▸ **AIM 1**:
Answer these from the thread on type tags for data values:
(a) What example does the first proposal give for a date?
(b) What existing system is the process for adding more standard types compared to?
(c) According to the final reply, what do the lexical forms allow you to do?
▸ **AIM 2**: Please carry on the thread on type tags for data values from the point where it stops.

▸ **SELECTED TEXT**:
┄┄┄┄┄┄┄┄┄┄┄┄┄┄┄┄┄┄┄┄

For base types, rather than a set of specific data types which is limited, how about having a standard way to indicate a type and data, like "number:12" and "rational:12/17" and "string:foo" and "date:2017-10-20" and "bitmap-hex:cafebabea2b9c0..."? Then let the reader parse it however they want given their desired interpretation of the type tag.

There could be a base set of standard types and ideally an organizational process to add more standard types -- like mimetypes. Mimetypes also might be considered included by default perhaps like "application/json; charset=utf-8:[1, 2, 3]").

It is more characters to include a type for each primitive, but it is more expandable. Likely these files will mostly be generated and read by code anyway, with humans just looking at them now and then for debugging.

If that string version seems too cluttery, another option is something like: rational:12/17 and string:foo and string:"this has spaces".

Or given possible confusion with maps and colons, another option is rational/12/17 and string/foo and string/"this has spaces" and complex/−1+3i and real:30.564 and "application/json; charset=utf-8"/[1,2,3] and maybe even xml/<foo>bar\ baz</foo> and javascript/console.log("hello") and so on.

Or maybe pipes? Like: rational|12/17 and string|foo and string|"this has spaces" and complex|−1+3i and real|30.564 and "application/json; charset=utf-8"|[1,2,3] and maybe even xml|<foo>bar\ baz</foo> and javascript|console.log("hello") and so on.


That would be a very different format. A big part of the format is that the lexical forms allow you to write things as you normally would, to another human. That does impose limits, but is part of the fundamental design.

┄┄┄┄┄┄┄┄┄┄┄┄┄┄┄┄┄┄┄┄

(Raw records)
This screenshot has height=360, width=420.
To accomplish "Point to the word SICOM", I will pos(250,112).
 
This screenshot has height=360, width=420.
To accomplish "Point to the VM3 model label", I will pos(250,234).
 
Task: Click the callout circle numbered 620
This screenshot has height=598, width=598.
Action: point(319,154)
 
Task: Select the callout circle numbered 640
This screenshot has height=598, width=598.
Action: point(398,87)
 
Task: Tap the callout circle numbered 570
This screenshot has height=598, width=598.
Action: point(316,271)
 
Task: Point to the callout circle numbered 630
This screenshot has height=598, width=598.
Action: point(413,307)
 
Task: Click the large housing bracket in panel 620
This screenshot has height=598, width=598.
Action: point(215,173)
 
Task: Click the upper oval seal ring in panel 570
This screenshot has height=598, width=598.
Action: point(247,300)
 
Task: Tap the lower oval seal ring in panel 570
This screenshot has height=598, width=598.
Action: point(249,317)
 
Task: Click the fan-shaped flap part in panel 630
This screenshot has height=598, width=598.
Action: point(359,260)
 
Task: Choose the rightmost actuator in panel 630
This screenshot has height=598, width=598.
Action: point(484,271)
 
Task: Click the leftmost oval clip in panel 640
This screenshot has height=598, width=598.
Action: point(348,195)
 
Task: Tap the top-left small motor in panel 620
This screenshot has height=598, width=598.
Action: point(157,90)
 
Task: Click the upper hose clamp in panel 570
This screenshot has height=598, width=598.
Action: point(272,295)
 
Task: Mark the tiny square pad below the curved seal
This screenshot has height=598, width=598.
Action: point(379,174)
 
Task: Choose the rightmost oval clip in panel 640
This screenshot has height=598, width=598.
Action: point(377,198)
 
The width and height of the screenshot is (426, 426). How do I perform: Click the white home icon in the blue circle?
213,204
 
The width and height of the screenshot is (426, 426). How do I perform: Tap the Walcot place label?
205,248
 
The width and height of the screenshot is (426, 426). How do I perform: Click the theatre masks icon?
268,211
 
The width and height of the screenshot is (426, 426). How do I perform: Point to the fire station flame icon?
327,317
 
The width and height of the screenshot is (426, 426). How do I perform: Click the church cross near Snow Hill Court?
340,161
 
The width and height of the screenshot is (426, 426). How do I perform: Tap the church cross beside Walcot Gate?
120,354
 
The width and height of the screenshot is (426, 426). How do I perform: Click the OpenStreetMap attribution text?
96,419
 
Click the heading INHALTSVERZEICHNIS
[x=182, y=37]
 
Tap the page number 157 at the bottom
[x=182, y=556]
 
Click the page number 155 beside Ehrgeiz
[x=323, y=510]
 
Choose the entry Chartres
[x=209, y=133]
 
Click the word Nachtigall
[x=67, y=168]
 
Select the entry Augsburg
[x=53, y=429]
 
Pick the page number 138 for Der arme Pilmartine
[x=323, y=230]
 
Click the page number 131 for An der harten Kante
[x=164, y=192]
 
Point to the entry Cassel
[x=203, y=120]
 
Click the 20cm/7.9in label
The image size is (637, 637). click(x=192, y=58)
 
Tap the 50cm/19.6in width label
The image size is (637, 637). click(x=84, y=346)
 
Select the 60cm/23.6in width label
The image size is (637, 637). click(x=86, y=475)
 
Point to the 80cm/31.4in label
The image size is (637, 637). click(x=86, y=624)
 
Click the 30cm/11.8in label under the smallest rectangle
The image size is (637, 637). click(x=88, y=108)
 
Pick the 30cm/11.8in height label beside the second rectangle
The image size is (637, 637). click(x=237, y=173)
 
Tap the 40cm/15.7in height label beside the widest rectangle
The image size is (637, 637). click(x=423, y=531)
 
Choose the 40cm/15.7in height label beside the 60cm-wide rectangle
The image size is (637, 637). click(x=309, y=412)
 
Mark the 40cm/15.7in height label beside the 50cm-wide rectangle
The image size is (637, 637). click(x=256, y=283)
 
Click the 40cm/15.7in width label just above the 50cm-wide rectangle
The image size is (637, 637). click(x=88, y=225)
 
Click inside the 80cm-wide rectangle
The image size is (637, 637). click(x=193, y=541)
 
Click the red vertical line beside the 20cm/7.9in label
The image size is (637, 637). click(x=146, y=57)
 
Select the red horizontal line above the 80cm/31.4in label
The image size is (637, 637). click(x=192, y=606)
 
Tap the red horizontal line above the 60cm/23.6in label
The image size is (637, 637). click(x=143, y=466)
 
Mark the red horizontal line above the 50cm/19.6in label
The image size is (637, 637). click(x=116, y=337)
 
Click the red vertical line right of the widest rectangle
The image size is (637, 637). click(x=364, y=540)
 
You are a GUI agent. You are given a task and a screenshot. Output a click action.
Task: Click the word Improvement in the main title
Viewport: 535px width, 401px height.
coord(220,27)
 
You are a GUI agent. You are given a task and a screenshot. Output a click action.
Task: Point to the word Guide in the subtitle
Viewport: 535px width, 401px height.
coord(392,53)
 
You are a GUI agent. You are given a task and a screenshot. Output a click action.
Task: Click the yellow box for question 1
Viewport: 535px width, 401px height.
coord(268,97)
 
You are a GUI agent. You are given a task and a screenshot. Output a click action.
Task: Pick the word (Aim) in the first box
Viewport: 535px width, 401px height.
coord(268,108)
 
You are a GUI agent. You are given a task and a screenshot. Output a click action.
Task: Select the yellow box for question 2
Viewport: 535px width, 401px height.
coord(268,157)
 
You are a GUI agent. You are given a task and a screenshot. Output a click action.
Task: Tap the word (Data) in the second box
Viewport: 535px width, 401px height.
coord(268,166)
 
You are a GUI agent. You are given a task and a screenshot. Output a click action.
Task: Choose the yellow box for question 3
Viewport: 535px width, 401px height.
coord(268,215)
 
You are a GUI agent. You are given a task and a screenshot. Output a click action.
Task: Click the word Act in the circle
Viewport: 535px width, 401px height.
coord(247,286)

┄┄┄┄┄┄┄┄┄┄┄┄┄┄┄┄┄┄┄┄

▸ **ANSWER 1**:
(a) "date:2017-10-20"
(b) Mimetypes.
(c) Write things as you normally would, to another human.

▸ **ANSWER 2**:
The very first entry in the FAQ ("Why is none used instead of null?") isn't very convincing! It says null "it isn't friendly to normal people who might be given configuration or message files to edit," and gives the example:

  Children: none
  Opinions: none
That certainly looks pleasant and human-readable, but a bit of a nightmare to interpret! Couldn't it just as well be "Children: 0" or "Children: []"? If the idea is to let non-technical people edit configuration files, the code reading the file will have to be very flexible and forgiving.

(Edit to add: maybe that's something you mostly get for free in REBOL? It would be a major headache in most other languages though)


Yup, the right reason is, that `none` is free in Rebol/Red. Ren is basically nothing else than Rebol/Red syntax under different name. I was of the designers of Ren, it’s been few years, but it’s cool to see it on HN.


Note that Ren-C (a fork of Rebol that is only tangentially related to Ren) uses `blank` or literal `_`.

The language concept is a bit more fundamental than config files. Rebol (and Ren-C and cousin Red) is a fully homoiconic language that itself has tools for parsing and interpreting DSLs ('Dialects' to use the language's nomenclature) that use the same language rules. In essence you do indeed get the lexer for free.

Would recommend a wee read of: http://blog.hostilefork.com/why-rebol-red-parse-cool/

I've argued that Ren is somewhat redundant as it fills the same space that Rebol does though Rebol lacks a formal specification at this time.


Which Rebol fills this space, R2 or R3? The idea was also not loadable Redbol compatibility (which would be nice of course), but general utility. So Ren adds new types and changes others, where it thinks that is best.


Valid points about the ambiguity in that example, but I do believe 'none' is easier to parse than 'null' for the average person. I'm assuming that none is meant to represent, like null "no input was given" not "an input of zero/an empty list was given".


But in that case, wouldn't “unknown“ be even better? I'm not a native english speaker, though, so I may miss some fine nuances in the meaning of “none“.


Disclaimer: this is just my personal views, so I may be missing something here.

'unknown' is almost like saying "We don't know what should be here", while 'none' is closer to saying "We didn't get passed any information here".

Ultimately, I feel like 'unknown' is more specific, it conveys intent beyond that of 'none'. Such as, it could imply we actually don't know what kind of data 'Opinions' should hold, rather than that there merely happens to be no data to put there.


We can throw out options for a long time, as there is no perfect choice. Ren went with `none` as it is standard Rebol and Rebol's designer thought about it long and hard.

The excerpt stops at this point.